How do you find an example of a fourth degree of polynomial equation that has no real zeros?

Answer 1

Hint: In the above question we are asked to find a fourth-degree polynomial which has no real roots. This means the roots are imaginary. In order to find the polynomial, pick any conjugate pair of imaginary numbers. Then by simply multiplying them we will get the required fourth degree of polynomial equation.

Complete step by step answer:
Now here we have to find biquadratic polynomials by assuming two imaginary roots with their conjugates as it has no real roots therefore, the roots of the biquadratic polynomial will be imaginary.
We will randomly take any complex numbers with their conjugates as imaginary roots always occur in pairs.
Therefore, to find an example of a fourth degree polynomial equation that has no real zeros or only has imaginary roots, we will assume \[1\pm i\] and \[2\pm i\] as the roots.
So, the polynomial will be,
\[\begin{align}
  & f(x)=(x-(1+i))(x-(1-i))(x-(2+i))(x-(1-i)) \\
 & \Rightarrow f(x)=((x-1)-i)((x-1)+i)((x-1)-i)((x-2)+i) \\
 & \Rightarrow f(x)=({{(x-1)}^{2}}-{{i}^{2}})({{(x-2)}^{2}}-{{i}^{2}}) \\
 & \Rightarrow f(x)=({{(x-1)}^{2}}+1)({{(x-2)}^{2}}+1) \\
 & \Rightarrow f(x)=({{x}^{2}}-2x+2)({{x}^{2}}-4x+5) \\
 & \therefore f(x)=({{x}^{4}}-6{{x}^{3}}+15{{x}^{2}}-18x+10) \\
\end{align}\]
After simplifying we get \[f(x)=({{x}^{4}}-6{{x}^{3}}+15{{x}^{2}}-18x+10)\] .
Therefore, an example of a fourth degree of polynomial equation that has no real zeros is \[{{x}^{4}}-6{{x}^{3}}+15{{x}^{2}}-18x+10\] .

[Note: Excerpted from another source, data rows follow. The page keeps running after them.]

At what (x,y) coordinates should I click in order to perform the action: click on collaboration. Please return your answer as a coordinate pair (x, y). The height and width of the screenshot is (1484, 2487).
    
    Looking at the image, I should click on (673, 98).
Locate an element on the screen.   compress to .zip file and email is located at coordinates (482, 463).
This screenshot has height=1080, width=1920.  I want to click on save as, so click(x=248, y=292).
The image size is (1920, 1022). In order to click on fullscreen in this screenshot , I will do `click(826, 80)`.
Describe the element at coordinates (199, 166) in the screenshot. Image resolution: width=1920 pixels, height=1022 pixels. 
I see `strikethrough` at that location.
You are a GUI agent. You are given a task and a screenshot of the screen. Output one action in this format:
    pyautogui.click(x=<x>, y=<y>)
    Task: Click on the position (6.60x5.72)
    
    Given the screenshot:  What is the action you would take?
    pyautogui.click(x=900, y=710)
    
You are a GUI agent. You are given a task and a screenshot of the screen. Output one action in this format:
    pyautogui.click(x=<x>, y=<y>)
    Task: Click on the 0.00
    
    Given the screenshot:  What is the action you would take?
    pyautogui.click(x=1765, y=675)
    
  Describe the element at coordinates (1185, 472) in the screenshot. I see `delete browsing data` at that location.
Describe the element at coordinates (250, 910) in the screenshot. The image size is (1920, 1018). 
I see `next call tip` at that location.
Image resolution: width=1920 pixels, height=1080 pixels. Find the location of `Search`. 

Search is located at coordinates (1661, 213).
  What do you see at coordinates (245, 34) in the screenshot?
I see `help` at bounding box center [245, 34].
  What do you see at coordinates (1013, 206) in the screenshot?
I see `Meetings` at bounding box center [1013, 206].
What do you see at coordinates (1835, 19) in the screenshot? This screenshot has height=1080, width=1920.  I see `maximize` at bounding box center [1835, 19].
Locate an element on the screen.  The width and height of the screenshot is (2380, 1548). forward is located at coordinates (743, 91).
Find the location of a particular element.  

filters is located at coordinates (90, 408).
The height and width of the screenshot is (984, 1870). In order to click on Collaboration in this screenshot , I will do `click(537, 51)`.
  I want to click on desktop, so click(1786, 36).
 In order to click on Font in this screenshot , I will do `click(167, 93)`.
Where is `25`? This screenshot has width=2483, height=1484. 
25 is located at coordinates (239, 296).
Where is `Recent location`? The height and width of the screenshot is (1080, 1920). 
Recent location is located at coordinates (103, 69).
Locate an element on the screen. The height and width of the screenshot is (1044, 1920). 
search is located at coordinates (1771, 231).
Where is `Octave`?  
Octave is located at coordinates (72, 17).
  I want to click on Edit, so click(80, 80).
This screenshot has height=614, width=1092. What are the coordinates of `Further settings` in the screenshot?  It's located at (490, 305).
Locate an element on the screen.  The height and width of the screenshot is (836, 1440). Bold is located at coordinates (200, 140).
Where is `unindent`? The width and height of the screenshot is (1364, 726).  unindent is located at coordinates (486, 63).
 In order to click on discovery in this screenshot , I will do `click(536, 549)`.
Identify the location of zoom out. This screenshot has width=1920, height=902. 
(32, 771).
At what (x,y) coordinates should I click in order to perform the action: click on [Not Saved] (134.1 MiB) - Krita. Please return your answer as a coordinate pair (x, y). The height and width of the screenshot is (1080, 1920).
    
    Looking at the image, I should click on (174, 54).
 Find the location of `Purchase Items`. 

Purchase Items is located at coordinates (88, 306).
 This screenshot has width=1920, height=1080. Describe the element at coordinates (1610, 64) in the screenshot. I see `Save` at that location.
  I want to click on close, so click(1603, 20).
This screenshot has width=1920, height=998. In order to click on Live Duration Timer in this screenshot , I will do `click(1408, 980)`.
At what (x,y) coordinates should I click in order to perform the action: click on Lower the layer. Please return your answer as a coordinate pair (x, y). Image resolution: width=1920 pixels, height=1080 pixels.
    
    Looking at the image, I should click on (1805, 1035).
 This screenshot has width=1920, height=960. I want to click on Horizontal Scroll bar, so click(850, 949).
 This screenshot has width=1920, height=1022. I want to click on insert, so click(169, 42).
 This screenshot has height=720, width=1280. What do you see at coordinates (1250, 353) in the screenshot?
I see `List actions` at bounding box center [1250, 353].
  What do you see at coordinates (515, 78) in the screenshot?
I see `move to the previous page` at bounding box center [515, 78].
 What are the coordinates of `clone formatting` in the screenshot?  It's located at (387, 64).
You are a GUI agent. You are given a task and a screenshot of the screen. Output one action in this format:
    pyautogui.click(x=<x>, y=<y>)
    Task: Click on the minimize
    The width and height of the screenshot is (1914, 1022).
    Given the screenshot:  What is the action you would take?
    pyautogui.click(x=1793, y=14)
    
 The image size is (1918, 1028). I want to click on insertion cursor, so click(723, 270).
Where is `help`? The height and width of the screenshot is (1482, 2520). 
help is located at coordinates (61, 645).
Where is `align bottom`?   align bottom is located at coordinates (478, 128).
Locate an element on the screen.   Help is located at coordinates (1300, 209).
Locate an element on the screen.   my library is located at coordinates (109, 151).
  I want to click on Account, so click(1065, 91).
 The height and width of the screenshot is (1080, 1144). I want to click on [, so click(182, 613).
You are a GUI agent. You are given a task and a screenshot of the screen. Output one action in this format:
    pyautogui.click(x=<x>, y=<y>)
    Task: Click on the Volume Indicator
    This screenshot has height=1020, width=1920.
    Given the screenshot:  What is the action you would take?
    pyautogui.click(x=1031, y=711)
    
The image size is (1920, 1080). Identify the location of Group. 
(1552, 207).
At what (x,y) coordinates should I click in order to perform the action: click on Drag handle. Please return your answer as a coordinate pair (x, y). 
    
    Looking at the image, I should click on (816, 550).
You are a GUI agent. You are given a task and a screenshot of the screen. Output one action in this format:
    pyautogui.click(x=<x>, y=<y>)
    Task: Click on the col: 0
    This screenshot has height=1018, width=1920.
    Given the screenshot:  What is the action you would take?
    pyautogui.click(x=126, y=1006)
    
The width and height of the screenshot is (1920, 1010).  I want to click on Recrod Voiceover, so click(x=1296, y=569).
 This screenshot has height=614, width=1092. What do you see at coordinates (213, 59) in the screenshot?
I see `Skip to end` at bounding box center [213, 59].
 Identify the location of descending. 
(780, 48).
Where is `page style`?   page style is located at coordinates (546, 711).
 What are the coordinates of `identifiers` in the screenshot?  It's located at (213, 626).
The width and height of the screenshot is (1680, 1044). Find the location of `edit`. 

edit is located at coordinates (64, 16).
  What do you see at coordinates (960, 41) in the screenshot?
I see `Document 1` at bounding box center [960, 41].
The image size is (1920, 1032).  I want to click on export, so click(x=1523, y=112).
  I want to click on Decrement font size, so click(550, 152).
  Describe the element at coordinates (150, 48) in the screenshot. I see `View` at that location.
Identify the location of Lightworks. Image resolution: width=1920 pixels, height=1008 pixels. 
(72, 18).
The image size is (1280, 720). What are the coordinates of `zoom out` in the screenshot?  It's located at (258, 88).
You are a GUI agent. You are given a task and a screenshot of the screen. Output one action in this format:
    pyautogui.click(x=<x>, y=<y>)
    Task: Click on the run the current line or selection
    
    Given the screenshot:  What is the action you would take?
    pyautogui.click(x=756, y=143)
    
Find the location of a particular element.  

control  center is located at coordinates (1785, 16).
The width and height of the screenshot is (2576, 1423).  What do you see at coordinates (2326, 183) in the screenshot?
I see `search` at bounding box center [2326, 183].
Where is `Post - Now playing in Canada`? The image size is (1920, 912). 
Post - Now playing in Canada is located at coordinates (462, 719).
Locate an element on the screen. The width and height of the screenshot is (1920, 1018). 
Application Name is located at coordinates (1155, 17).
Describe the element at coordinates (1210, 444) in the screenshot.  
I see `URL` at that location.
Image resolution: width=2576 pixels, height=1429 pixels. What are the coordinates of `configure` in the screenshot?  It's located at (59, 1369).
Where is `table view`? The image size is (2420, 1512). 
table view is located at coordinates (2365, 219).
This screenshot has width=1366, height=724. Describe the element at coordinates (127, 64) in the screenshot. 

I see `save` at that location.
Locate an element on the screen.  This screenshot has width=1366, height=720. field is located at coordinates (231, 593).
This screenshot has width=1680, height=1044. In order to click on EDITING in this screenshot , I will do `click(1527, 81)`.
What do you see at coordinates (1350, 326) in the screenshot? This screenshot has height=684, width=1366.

Note: The other method to solve the question is that we can start with any quadratic equation which has a positive leading coefficient or the discriminant value of that quadratic equation is less than zero and then constantly increasing the constant term till the value where it no longer intersects the x-axis. While solving the above equation keep in mind to take the imaginary roots in conjugate pairs.